▶ [About this exercise] From the entries below, write out exactly the lines between the line holding "For every named" and the line holding "Writing (18, 1849)", inclusive, excluding any pictures.

▶ [Records for the exercise]
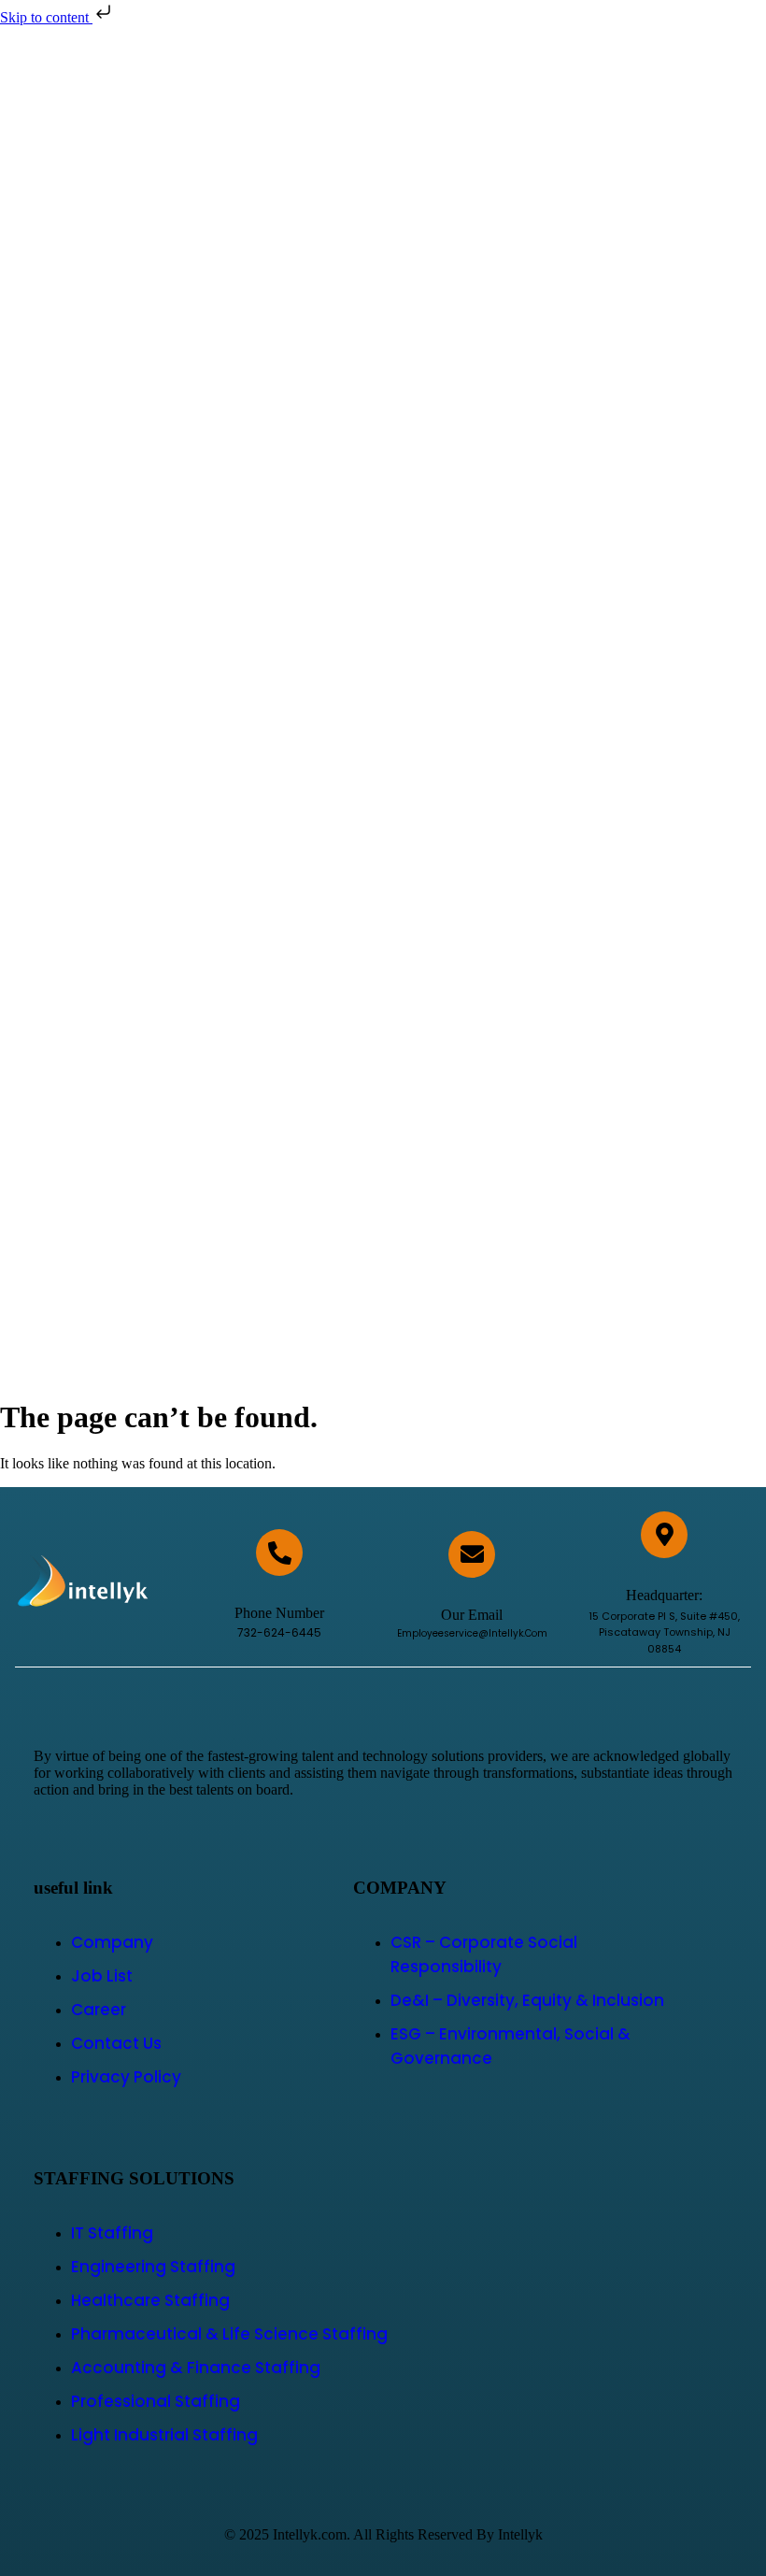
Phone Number (279, 1613)
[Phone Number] (279, 1552)
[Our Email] (471, 1554)
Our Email (472, 1615)
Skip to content (46, 17)
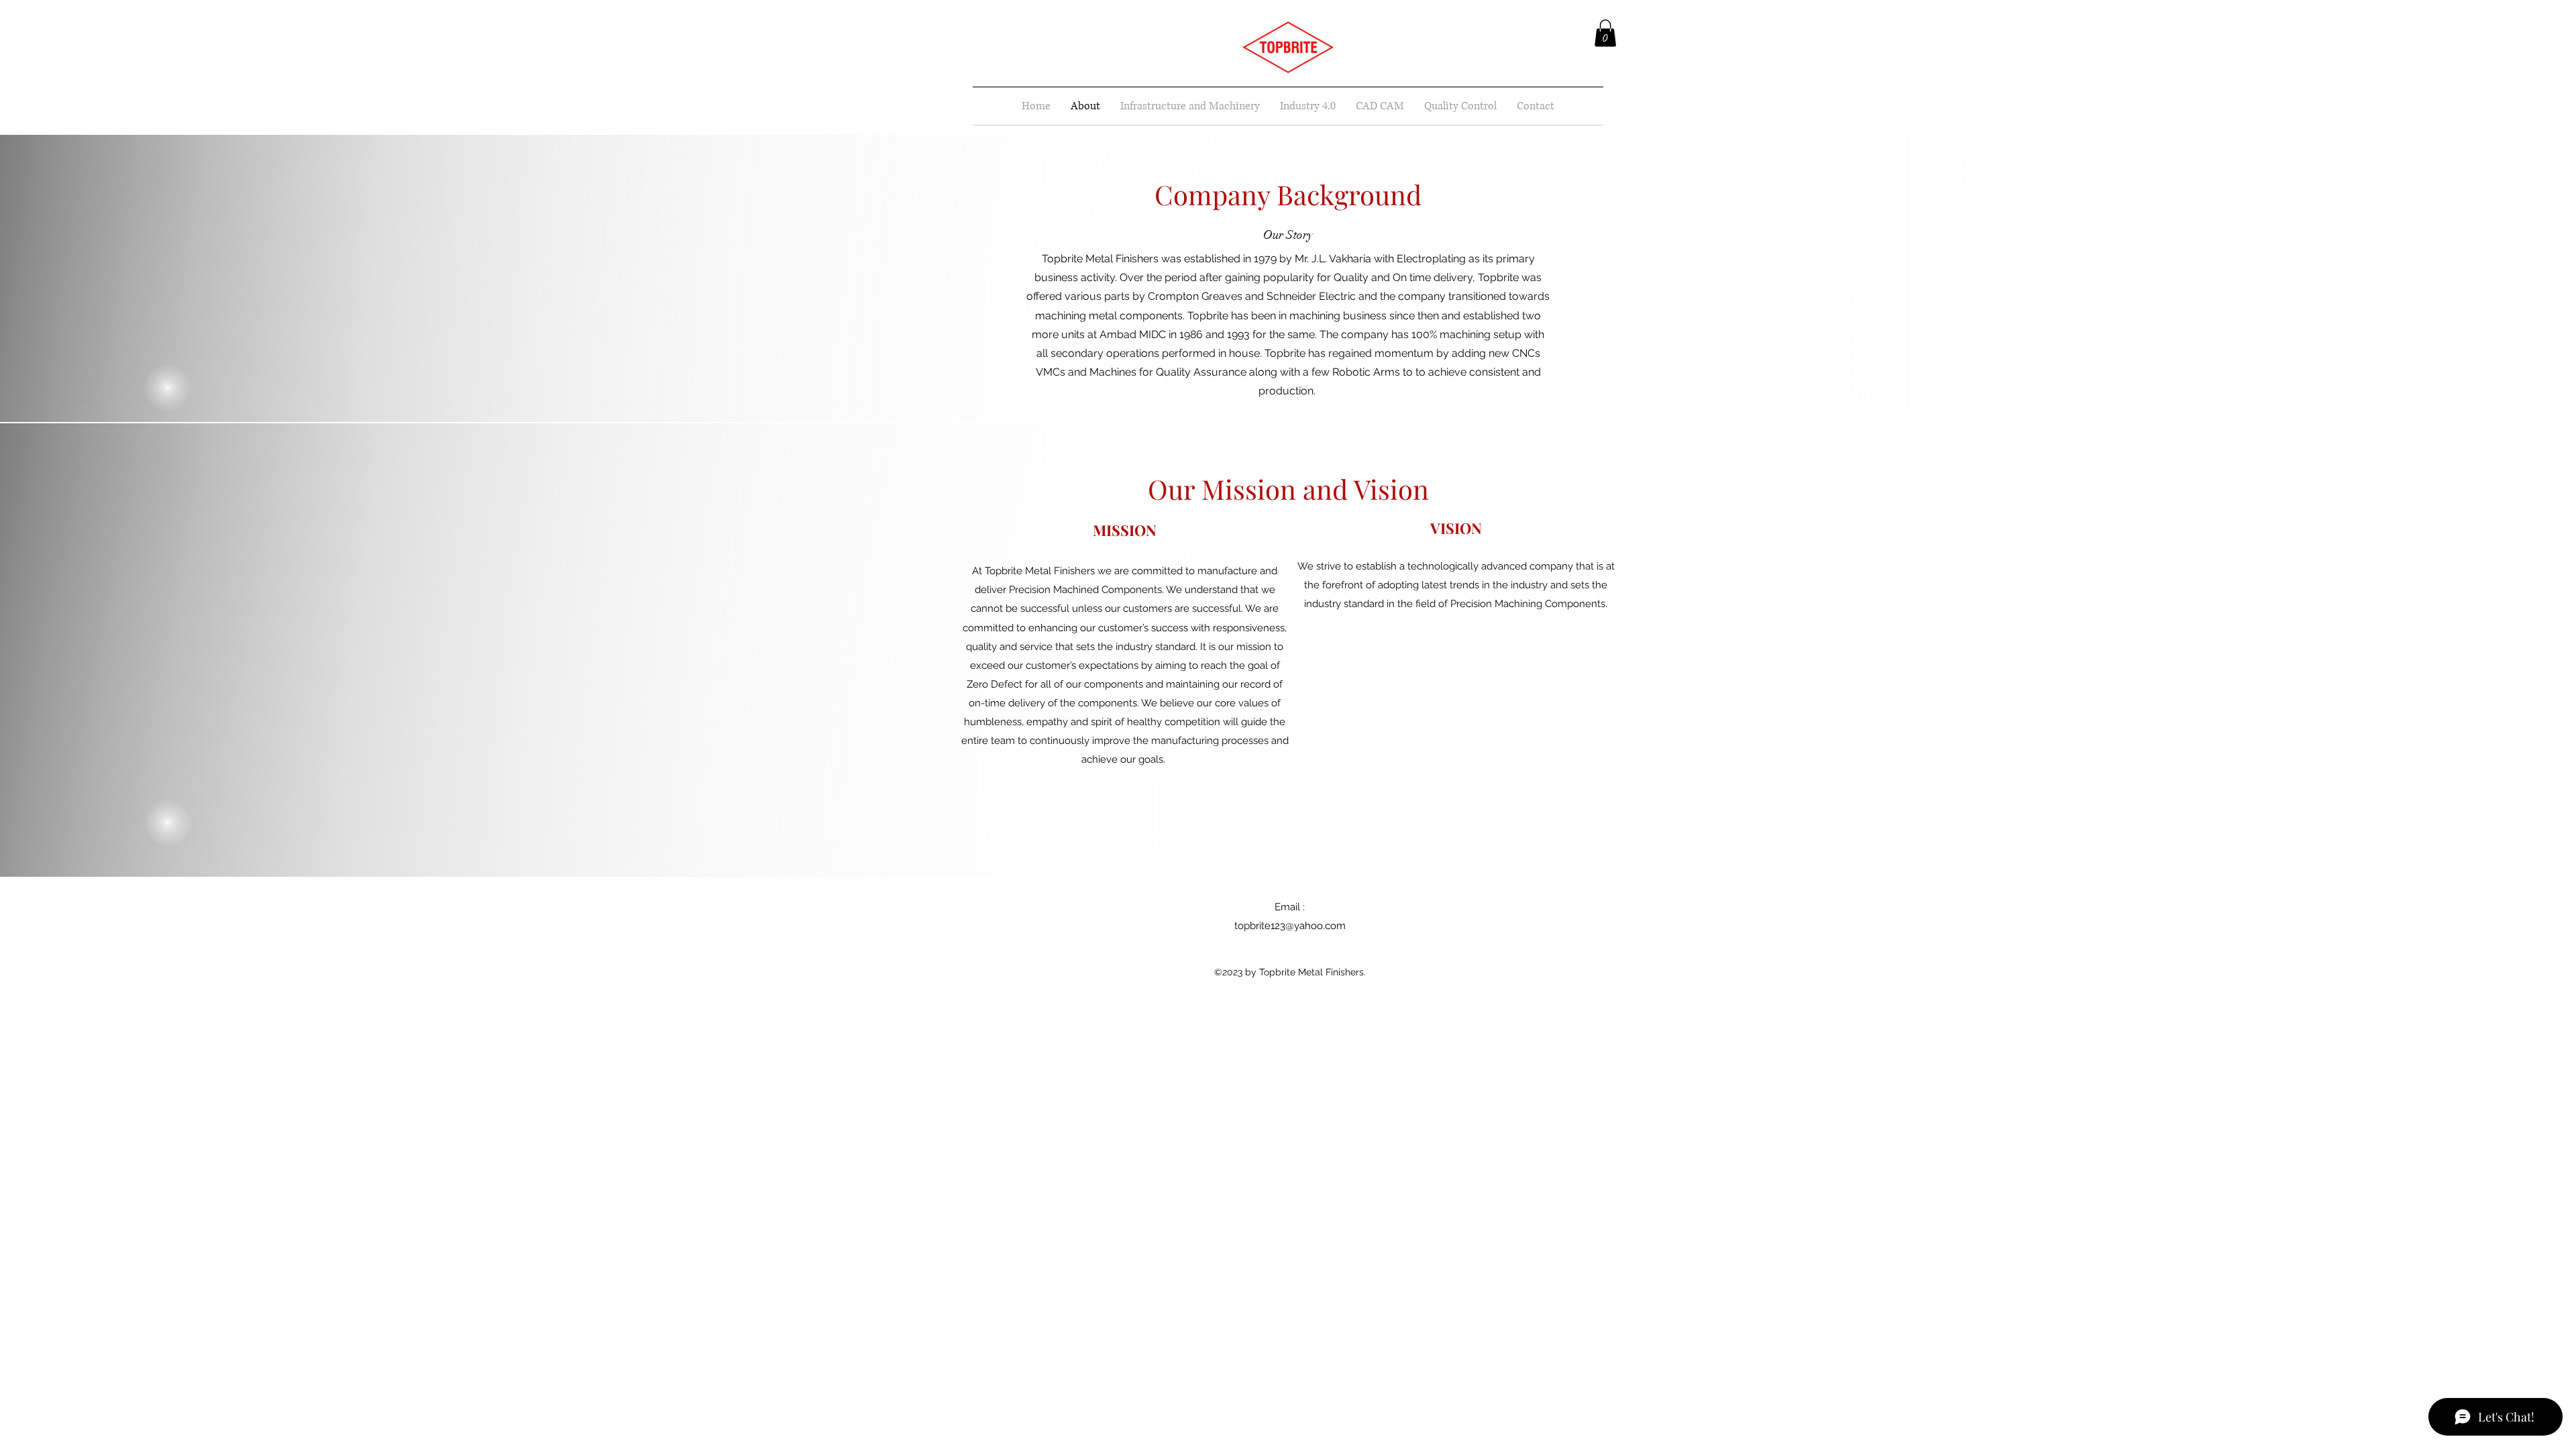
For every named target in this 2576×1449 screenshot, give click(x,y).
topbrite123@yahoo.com (1290, 926)
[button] (1605, 33)
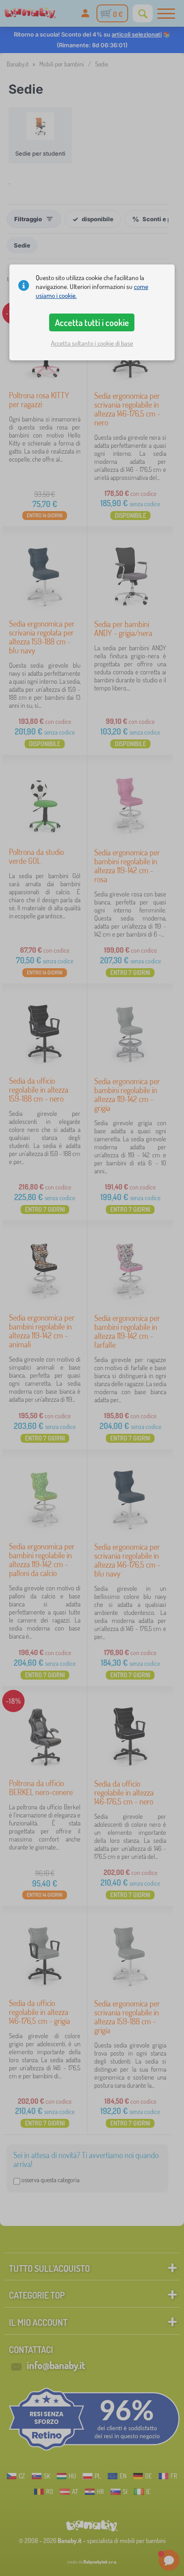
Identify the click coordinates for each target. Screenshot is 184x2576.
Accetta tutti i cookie (92, 322)
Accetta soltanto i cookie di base (92, 343)
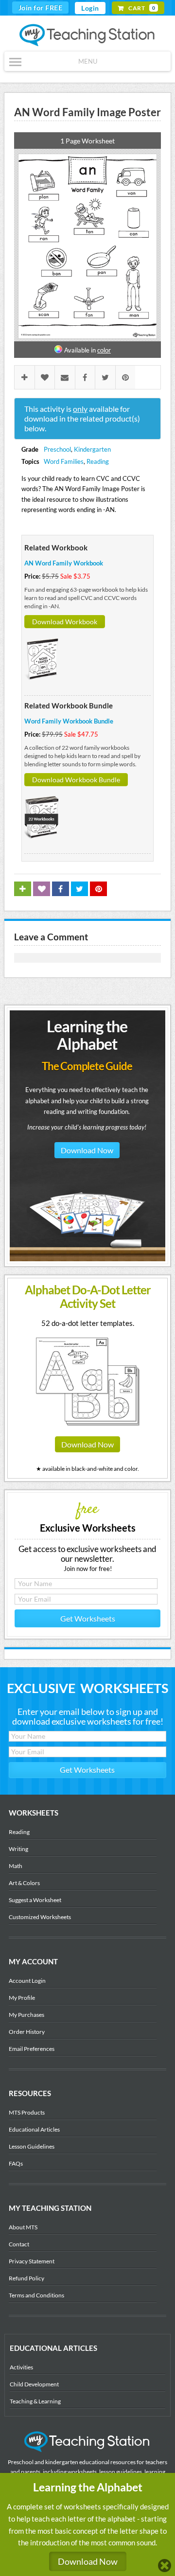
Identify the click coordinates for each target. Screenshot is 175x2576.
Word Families (64, 461)
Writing (18, 1849)
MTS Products (27, 2112)
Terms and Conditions (36, 2295)
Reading (98, 461)
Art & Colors (24, 1883)
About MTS (23, 2227)
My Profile (22, 1997)
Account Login (27, 1980)
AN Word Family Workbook (63, 563)
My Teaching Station (87, 35)
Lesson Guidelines (31, 2146)
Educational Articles (34, 2129)
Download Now (87, 1150)
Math (15, 1866)
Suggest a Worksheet (35, 1900)
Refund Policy (26, 2278)
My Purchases (26, 2014)
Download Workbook (64, 622)
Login (90, 8)
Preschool (57, 449)
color (104, 350)
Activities (21, 2367)
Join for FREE (40, 7)
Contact (19, 2244)
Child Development (34, 2384)
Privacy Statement (31, 2261)
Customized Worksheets (40, 1917)
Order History (27, 2031)
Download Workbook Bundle (76, 780)
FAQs (16, 2163)
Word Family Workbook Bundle (68, 721)
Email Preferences (31, 2048)
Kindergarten (92, 449)
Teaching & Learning (35, 2401)
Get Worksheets (87, 1618)
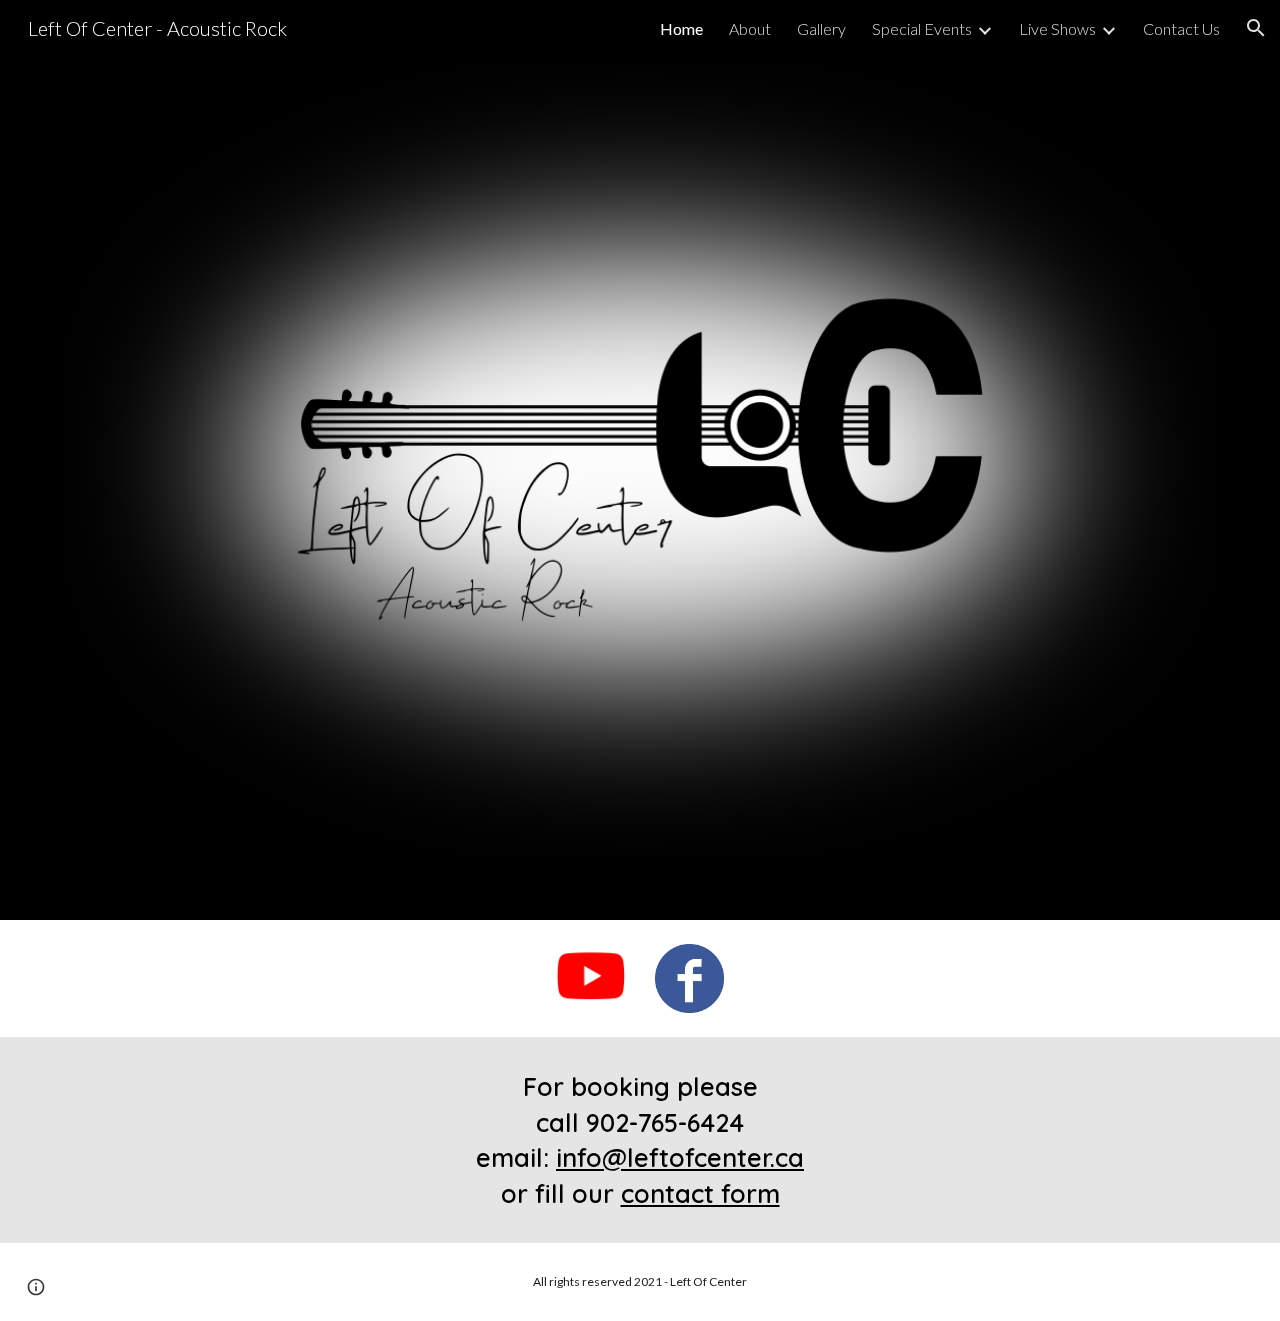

▶ [Expected answer]
For every named target in this 2576×1449 screenshot, give click(x,y).
topbrite123@yahoo.com (1290, 926)
[button] (1605, 33)
Identify the click coordinates for each target. Screenshot is 184x2576.
Accetta tutti i cookie (92, 322)
Accetta soltanto i cookie di base (92, 343)
Identify the click coordinates for each target. Screenshot is 175x2576.
Word Families (64, 461)
Writing (18, 1849)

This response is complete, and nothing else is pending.